= How to complete this task =
If a line of the data below contains the string "computer", copy it into your answer.

= Data to use =
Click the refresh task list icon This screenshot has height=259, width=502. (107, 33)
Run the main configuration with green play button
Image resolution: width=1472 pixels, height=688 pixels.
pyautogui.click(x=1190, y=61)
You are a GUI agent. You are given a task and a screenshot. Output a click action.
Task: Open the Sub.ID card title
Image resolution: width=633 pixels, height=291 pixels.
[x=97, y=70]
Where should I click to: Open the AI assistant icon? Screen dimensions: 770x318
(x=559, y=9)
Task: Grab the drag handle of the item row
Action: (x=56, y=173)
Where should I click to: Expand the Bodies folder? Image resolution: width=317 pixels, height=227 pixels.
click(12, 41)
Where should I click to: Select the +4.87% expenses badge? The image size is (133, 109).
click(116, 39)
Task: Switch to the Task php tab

* * *

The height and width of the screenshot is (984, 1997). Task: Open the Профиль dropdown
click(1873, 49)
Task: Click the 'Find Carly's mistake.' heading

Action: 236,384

---

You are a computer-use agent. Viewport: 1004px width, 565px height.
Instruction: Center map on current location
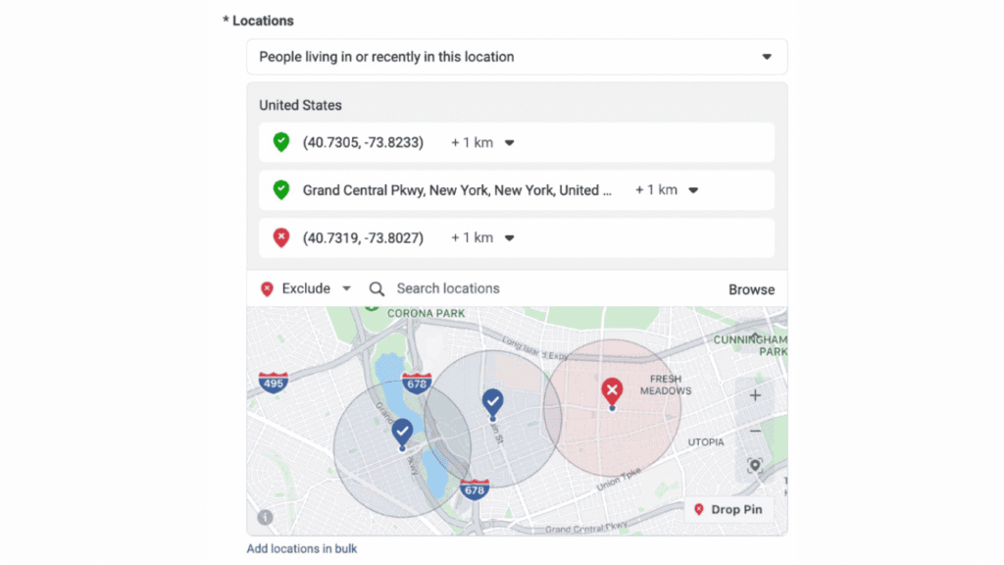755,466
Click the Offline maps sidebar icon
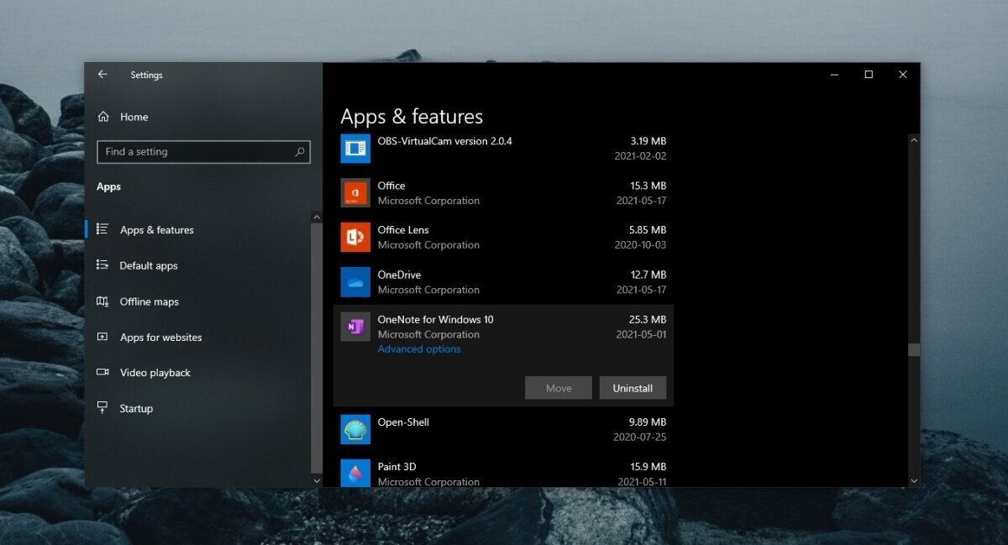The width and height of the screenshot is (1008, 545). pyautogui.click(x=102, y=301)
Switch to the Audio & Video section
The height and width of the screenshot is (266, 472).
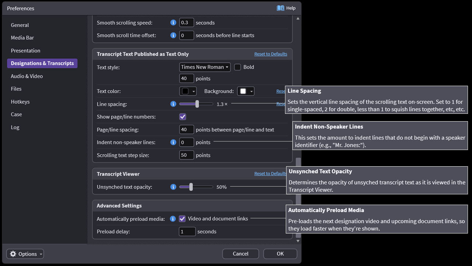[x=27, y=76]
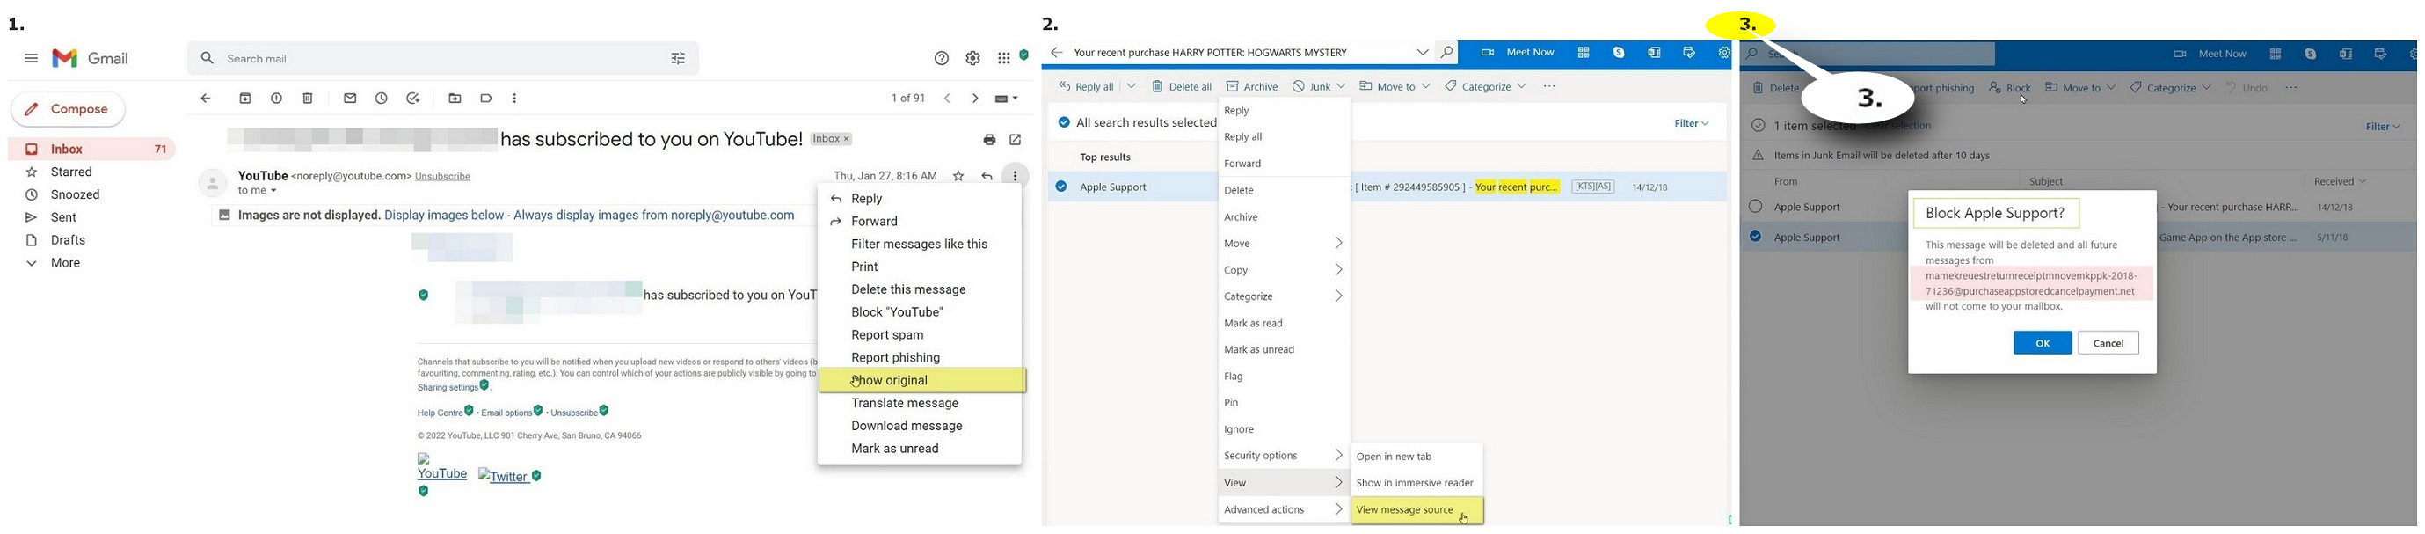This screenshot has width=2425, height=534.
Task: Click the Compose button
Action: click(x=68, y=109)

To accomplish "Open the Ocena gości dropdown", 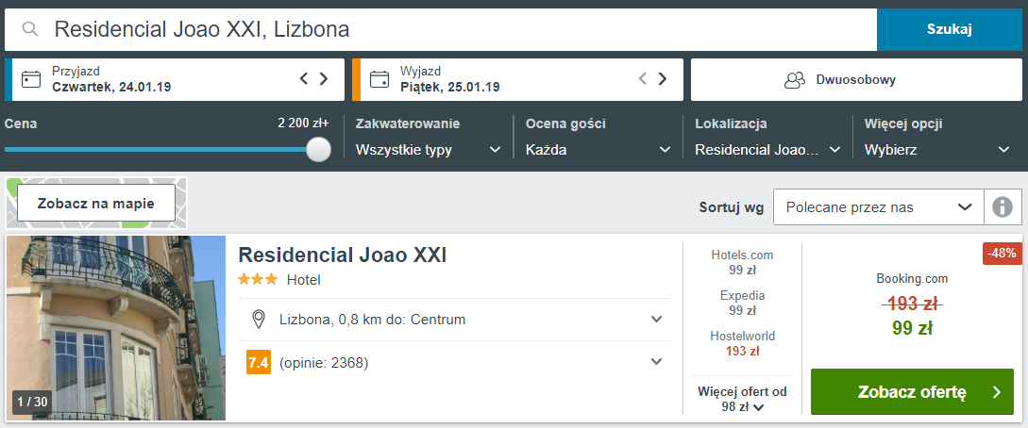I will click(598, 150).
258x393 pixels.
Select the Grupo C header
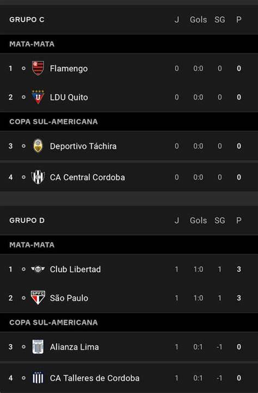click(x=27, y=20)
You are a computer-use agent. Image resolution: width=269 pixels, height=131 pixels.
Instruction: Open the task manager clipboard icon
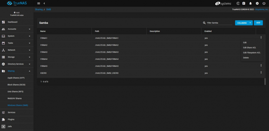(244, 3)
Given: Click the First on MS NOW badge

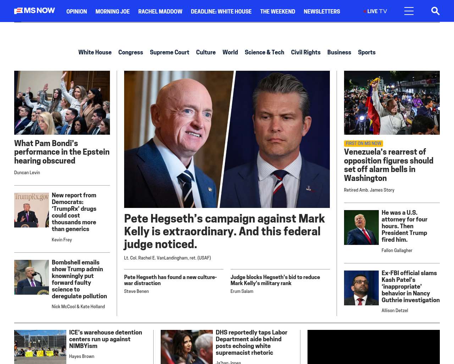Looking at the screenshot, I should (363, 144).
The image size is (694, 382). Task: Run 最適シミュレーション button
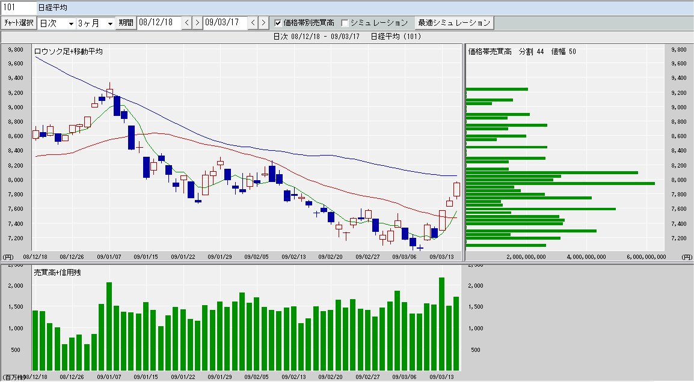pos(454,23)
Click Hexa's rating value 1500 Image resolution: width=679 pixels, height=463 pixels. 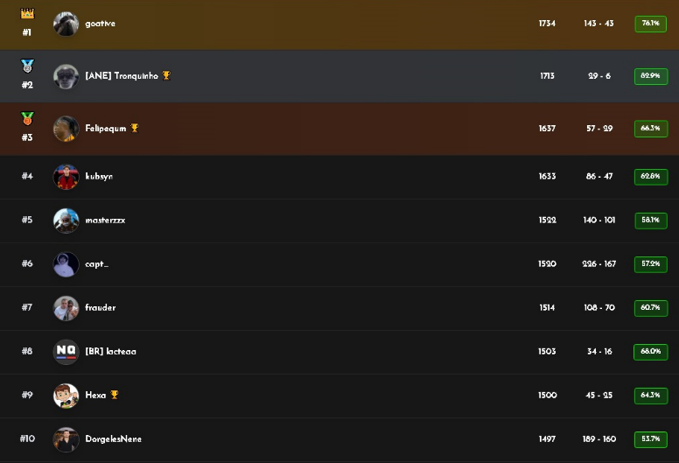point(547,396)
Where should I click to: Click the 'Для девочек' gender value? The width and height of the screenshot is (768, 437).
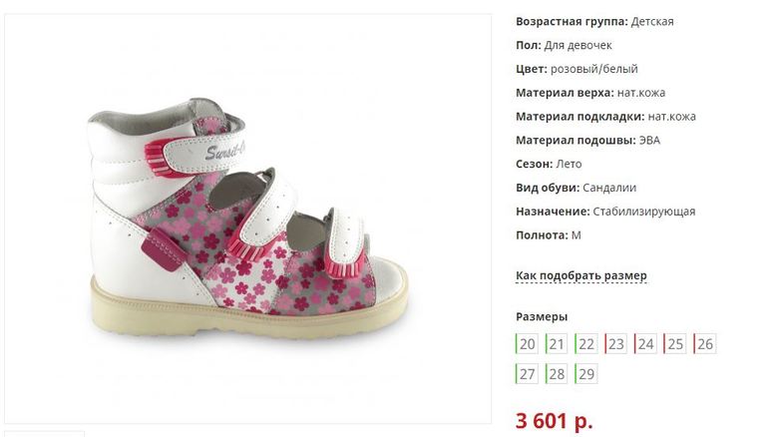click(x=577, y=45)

= Result of the task =
You are a computer-use agent. Viewport: 1004px width, 565px height.
You are a computer-use agent. Image resolution: width=269 pixels, height=131 pixels.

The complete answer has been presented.